## Problem to solve
Rewrite the records from the start through the line containing "Looking at the screenshot, I should [x=241, y=113].", swapping "DevTools" for "Developer Tools" and leaving everything else unchanged.

## Records provided
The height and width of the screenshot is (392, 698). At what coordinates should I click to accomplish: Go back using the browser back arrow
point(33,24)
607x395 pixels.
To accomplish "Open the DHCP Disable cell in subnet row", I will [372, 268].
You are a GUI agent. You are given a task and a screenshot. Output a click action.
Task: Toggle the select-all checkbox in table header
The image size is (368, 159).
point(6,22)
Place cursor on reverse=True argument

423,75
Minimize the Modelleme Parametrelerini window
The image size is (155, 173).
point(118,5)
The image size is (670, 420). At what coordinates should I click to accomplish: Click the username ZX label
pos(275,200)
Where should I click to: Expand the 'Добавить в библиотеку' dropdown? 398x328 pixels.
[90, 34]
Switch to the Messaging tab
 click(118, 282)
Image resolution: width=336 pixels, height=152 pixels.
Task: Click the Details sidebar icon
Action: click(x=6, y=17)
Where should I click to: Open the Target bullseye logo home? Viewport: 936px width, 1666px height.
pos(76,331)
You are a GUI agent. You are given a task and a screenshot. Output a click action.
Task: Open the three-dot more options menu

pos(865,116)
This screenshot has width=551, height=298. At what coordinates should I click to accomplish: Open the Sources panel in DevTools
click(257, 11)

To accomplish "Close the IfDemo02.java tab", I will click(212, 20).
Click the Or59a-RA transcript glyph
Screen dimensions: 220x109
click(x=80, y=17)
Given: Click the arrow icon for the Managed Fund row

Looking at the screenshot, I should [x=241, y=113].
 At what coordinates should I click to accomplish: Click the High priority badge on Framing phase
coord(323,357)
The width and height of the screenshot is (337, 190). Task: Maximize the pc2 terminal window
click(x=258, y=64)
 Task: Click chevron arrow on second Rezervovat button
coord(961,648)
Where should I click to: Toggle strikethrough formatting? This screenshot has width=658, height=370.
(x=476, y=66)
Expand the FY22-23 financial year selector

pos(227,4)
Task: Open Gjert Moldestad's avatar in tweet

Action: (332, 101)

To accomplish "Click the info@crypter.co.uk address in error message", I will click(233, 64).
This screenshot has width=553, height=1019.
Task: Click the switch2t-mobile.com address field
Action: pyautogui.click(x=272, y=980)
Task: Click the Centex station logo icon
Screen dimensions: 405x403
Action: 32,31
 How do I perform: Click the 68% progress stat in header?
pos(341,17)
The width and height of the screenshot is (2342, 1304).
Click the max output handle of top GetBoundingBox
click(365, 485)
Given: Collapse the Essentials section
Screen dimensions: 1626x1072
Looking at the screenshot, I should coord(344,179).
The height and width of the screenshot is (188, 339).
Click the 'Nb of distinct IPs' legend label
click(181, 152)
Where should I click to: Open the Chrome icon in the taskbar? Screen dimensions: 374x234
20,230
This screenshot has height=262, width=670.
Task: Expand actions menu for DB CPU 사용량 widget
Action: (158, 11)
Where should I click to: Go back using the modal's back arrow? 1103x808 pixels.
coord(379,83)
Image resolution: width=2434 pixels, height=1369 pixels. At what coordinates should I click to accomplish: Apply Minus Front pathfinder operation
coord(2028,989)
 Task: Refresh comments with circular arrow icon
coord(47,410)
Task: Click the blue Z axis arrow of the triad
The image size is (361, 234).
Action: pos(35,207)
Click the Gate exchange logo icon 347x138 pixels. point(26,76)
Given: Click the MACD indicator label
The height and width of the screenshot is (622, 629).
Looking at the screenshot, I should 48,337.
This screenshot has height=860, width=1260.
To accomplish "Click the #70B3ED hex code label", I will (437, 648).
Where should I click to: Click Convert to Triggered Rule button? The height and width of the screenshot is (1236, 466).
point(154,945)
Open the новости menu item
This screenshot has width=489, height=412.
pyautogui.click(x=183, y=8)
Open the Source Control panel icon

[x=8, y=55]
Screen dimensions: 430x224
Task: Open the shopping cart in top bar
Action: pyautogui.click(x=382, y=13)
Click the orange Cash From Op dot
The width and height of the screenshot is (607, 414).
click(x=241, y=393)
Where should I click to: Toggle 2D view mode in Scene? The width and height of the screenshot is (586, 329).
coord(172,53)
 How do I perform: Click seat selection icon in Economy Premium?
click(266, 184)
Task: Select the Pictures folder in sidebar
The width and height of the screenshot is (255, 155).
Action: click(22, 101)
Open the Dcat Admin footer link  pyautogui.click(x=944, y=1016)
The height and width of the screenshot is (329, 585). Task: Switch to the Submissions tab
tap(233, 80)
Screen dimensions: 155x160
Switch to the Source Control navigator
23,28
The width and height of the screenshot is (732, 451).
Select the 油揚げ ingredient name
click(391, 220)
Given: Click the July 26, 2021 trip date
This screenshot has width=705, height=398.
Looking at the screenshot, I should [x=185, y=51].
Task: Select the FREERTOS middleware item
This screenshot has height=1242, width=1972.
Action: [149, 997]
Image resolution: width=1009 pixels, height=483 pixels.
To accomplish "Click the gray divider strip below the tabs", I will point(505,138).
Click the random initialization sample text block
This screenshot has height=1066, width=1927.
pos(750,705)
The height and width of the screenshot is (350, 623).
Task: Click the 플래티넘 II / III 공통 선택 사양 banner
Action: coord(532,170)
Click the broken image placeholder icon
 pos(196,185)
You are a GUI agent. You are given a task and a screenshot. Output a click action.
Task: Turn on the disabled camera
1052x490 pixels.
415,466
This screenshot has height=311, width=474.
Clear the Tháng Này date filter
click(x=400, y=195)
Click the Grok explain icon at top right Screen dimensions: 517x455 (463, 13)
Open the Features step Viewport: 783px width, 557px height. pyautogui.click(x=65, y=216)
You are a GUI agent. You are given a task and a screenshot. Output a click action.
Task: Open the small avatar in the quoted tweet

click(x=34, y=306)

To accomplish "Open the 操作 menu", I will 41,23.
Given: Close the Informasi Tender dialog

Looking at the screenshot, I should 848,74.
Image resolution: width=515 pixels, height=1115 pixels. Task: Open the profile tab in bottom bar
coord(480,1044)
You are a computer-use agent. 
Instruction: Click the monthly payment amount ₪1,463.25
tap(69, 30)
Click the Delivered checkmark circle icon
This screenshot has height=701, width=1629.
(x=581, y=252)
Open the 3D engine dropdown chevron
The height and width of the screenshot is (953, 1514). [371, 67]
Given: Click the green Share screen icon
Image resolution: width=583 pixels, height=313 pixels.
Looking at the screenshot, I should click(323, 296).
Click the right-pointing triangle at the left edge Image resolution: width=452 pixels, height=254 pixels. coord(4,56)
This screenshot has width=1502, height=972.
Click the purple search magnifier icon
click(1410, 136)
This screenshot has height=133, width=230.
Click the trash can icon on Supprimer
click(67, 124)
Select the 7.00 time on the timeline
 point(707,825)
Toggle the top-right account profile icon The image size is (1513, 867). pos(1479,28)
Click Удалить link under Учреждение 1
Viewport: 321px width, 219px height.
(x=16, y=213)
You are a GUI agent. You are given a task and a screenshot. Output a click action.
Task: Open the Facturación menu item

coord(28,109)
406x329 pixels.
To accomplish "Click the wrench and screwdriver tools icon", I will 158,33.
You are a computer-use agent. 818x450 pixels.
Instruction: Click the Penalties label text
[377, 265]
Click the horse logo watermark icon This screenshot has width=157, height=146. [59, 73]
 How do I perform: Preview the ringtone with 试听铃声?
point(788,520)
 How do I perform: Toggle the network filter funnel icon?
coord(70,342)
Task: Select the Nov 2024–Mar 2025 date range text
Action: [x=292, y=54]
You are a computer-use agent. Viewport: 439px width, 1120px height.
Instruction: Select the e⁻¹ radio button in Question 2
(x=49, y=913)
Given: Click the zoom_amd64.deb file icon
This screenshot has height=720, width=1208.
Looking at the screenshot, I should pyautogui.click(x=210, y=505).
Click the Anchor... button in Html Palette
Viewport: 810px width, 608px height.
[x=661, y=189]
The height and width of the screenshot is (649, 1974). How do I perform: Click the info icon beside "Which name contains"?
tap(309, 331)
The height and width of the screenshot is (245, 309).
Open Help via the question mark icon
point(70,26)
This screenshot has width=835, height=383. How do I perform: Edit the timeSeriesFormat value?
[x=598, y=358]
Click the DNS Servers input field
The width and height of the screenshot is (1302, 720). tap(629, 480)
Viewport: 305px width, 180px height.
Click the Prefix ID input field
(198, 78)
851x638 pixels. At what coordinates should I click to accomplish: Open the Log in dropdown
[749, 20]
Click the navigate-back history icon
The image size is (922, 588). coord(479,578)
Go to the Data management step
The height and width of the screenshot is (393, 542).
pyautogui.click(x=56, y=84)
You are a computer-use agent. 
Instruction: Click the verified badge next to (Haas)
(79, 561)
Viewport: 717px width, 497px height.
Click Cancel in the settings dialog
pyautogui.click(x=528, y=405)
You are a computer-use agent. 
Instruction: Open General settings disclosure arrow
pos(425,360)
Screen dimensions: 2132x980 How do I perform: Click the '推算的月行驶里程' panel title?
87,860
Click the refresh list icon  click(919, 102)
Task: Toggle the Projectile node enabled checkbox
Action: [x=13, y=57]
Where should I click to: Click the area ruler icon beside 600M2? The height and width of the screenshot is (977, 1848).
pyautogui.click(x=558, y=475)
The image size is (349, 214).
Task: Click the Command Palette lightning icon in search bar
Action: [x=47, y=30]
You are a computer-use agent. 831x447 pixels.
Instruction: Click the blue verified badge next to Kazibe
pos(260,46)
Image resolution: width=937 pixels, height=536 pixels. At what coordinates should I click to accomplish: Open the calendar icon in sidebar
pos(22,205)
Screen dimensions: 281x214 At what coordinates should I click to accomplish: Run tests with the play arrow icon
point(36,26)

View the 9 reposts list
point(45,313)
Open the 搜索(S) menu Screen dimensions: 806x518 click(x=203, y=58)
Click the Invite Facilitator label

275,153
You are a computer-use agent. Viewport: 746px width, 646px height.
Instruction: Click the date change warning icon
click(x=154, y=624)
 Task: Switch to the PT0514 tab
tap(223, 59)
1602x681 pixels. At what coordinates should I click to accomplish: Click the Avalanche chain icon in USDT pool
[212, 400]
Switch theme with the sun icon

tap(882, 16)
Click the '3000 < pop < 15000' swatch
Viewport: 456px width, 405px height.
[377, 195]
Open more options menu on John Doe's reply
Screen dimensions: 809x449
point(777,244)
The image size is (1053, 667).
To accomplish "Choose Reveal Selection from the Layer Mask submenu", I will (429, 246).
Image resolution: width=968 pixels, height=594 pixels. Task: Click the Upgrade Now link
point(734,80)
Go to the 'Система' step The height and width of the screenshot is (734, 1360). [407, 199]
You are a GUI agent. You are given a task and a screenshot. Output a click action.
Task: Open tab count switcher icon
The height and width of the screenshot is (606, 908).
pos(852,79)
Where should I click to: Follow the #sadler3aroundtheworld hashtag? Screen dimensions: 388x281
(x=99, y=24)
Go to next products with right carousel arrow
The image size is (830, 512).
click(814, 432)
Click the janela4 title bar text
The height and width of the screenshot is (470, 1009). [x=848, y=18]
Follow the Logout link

## Correct response
The height and width of the screenshot is (392, 698). At what coordinates should I click to accomplish: Go back using the browser back arrow
point(33,24)
607x395 pixels.
To accomplish "Open the DHCP Disable cell in subnet row", I will [372, 268].
You are a GUI agent. You are given a task and a screenshot. Output a click action.
Task: Toggle the select-all checkbox in table header
The image size is (368, 159).
point(6,22)
Place cursor on reverse=True argument

423,75
Minimize the Modelleme Parametrelerini window
The image size is (155, 173).
point(118,5)
The image size is (670, 420). At what coordinates should I click to accomplish: Click the username ZX label
pos(275,200)
Where should I click to: Expand the 'Добавить в библиотеку' dropdown? 398x328 pixels.
[90, 34]
Switch to the Messaging tab
 click(118, 282)
Image resolution: width=336 pixels, height=152 pixels.
Task: Click the Details sidebar icon
Action: click(x=6, y=17)
Where should I click to: Open the Target bullseye logo home? Viewport: 936px width, 1666px height.
pos(76,331)
You are a GUI agent. You are given a task and a screenshot. Output a click action.
Task: Open the three-dot more options menu

pos(865,116)
This screenshot has width=551, height=298. At what coordinates should I click to accomplish: Open the Sources panel in Developer Tools
click(257, 11)

To accomplish "Close the IfDemo02.java tab", I will click(212, 20).
Click the Or59a-RA transcript glyph
Screen dimensions: 220x109
click(x=80, y=17)
Given: Click the arrow icon for the Managed Fund row

Looking at the screenshot, I should [x=241, y=113].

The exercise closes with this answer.